Why history is undervalued in tech, why you shouldn't spend too much time on edge cases, and how Notion is built to be a living system instead of a feature stack.

Few companies treat design as a true differentiator like Notion does. Even fewer are led by someone like Ivan Zhao, the company’s chief executive officer and designer co-founder whose care of craft runs deep through the product and team. With more than 35 former founders on the team, its culture reflects that same rigor across the board, with an incredibly high bar for design.

You may have heard the story of the company’s early years: rebuilding the product four times, nearly running out of money, and taking five years to see signs of traction. Notion has grown to more than 100 million users, but the questions remain the same. How do you keep a product coherent as it grows?

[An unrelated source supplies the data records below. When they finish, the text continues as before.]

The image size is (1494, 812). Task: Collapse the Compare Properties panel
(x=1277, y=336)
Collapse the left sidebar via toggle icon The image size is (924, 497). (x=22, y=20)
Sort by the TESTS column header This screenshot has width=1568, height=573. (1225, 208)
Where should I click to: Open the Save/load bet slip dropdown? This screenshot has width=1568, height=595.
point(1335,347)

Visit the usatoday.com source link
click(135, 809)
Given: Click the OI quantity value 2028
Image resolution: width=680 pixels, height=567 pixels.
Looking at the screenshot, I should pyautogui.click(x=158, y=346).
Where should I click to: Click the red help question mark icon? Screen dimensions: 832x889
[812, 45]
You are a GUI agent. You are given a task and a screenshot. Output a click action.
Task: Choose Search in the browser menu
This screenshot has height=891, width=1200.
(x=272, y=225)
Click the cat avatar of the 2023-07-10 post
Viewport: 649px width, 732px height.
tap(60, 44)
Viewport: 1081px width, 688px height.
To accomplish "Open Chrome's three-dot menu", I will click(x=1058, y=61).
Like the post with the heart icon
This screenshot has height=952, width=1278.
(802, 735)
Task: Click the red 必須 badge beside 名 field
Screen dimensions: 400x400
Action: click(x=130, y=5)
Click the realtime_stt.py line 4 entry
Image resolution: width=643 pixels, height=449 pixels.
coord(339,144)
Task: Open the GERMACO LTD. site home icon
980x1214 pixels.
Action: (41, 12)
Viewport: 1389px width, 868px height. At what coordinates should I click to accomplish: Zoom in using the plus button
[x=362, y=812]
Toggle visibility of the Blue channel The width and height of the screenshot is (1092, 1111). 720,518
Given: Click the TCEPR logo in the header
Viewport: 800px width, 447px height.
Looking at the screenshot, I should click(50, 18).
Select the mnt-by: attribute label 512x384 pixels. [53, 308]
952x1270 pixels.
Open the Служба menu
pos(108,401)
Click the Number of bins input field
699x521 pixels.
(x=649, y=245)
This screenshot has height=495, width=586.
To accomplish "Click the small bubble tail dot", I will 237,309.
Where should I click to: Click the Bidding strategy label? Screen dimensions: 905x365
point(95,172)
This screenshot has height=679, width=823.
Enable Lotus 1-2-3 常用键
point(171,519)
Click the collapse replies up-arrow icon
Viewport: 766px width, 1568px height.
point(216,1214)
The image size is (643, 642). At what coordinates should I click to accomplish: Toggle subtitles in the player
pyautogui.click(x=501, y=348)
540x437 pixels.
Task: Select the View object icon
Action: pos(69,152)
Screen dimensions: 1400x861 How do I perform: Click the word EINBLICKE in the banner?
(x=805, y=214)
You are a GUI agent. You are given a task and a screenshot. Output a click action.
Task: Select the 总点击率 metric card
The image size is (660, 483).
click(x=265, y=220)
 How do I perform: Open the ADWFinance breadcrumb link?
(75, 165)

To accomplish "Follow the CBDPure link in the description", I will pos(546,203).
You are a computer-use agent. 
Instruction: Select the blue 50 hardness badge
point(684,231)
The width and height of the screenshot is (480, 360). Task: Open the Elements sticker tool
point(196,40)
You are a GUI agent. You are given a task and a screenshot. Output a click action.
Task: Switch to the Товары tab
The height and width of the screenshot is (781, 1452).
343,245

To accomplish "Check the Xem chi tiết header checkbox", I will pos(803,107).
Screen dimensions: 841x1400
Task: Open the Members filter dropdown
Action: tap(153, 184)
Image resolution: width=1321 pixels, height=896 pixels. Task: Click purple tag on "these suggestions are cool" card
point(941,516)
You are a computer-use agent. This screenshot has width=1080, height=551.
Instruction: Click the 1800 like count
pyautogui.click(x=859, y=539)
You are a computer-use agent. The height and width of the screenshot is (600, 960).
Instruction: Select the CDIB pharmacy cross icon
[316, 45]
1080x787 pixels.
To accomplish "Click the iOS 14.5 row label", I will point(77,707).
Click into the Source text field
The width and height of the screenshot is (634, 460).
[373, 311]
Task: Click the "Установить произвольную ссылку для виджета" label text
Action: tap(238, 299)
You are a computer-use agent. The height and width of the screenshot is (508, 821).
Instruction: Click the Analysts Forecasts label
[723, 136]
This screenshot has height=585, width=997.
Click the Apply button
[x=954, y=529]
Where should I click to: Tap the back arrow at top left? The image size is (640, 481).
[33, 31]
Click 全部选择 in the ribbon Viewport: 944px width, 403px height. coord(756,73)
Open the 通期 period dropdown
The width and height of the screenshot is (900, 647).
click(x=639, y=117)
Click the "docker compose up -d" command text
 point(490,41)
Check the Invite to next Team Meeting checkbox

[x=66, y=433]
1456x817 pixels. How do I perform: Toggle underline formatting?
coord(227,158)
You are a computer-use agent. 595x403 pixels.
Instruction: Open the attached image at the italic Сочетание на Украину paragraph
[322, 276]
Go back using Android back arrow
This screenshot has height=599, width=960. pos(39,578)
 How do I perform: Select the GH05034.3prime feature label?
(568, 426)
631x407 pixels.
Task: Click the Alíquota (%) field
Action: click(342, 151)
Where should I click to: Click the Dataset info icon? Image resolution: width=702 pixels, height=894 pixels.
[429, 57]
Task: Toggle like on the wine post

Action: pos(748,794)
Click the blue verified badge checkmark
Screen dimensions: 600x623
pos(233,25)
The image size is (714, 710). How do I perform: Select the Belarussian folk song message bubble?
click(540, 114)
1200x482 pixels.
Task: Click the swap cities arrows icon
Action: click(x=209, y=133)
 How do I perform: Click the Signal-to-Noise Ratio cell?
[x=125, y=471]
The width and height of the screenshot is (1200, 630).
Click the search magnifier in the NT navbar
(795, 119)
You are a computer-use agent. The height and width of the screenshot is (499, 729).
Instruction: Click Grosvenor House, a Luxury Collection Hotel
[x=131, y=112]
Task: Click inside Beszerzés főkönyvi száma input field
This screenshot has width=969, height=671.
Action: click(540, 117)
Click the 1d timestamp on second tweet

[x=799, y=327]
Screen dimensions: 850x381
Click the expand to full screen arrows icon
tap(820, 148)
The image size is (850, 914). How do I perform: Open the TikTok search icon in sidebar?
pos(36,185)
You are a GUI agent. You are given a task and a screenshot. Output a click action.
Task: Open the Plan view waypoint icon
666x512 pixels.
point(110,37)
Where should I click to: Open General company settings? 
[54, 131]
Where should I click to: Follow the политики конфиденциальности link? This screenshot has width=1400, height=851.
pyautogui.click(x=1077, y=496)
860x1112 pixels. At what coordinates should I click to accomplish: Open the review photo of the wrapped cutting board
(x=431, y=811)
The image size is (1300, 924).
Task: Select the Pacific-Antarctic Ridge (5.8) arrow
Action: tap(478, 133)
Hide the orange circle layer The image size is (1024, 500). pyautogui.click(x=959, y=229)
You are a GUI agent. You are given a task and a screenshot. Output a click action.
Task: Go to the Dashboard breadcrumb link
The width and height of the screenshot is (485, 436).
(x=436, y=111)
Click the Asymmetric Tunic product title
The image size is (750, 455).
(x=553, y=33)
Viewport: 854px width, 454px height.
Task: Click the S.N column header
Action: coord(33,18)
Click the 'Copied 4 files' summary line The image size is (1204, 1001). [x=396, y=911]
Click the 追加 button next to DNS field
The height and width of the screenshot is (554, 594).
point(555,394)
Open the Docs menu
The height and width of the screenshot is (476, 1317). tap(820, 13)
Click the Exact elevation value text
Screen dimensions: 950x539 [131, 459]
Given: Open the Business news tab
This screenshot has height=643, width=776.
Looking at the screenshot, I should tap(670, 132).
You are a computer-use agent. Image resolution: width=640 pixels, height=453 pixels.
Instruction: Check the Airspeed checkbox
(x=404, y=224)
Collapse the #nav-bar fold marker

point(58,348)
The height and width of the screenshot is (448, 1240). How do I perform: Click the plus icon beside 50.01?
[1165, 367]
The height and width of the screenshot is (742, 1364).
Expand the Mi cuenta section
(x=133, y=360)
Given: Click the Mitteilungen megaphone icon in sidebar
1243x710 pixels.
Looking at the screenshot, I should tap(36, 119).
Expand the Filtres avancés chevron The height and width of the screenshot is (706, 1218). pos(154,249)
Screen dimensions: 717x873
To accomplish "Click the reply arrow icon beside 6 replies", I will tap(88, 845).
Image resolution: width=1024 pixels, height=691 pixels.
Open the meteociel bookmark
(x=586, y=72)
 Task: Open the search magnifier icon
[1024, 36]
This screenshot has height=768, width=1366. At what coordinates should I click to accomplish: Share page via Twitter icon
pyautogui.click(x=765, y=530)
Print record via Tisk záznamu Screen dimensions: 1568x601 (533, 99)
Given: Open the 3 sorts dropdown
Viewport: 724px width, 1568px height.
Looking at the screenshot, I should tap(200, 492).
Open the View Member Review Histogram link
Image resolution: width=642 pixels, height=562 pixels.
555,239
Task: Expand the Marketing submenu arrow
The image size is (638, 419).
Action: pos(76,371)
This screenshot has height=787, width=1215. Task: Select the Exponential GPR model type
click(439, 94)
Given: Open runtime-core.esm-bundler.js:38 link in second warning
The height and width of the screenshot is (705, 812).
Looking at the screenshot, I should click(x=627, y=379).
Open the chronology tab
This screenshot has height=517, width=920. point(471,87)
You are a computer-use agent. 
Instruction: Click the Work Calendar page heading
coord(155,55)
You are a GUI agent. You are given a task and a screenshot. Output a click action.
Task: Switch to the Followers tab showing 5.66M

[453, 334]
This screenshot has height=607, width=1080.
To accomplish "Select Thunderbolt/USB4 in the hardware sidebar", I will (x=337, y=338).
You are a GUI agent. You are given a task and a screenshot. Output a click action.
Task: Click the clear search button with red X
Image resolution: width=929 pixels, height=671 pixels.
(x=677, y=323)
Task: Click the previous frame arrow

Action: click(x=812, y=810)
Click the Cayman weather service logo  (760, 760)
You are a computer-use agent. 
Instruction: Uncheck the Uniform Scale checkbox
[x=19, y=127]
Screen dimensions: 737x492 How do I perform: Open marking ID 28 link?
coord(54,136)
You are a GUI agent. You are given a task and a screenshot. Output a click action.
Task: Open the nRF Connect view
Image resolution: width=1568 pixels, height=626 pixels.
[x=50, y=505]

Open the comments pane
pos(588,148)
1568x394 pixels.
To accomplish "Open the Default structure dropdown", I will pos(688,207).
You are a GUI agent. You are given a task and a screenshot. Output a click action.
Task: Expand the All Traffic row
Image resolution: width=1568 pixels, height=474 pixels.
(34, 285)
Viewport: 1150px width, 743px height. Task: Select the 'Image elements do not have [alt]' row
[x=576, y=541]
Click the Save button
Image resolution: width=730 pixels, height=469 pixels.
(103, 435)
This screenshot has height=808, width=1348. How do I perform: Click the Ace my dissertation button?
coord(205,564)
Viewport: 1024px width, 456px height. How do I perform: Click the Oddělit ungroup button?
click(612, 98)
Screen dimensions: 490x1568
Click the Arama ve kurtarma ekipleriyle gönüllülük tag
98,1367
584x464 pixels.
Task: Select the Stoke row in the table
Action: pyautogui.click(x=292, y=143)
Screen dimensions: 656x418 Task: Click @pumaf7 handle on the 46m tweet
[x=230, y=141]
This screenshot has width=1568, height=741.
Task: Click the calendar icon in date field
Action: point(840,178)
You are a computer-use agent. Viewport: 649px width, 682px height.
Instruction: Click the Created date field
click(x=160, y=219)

How do you make decisions that hold up over time? What does it mean to build with taste?

Below, we’re recapping Ivan’s fireside chat with Andrew Lee from our Designer Founder Night in San Francisco earlier this year. He shares his Ivanisms: deeply-held ideas that shape how he builds, from his reverence for history, to how he thinks about tradeoffs, to building products with lasting coherence and taste.

Note: Notion is hiring for designers in San Francisco and New York. Great opportunity to hone your skills inside a company that treats design as a first-class discipline.

Are you or someone you know an aspiring Designer Founder? We're always looking for more Designer Founders to feature, fund, or partner with.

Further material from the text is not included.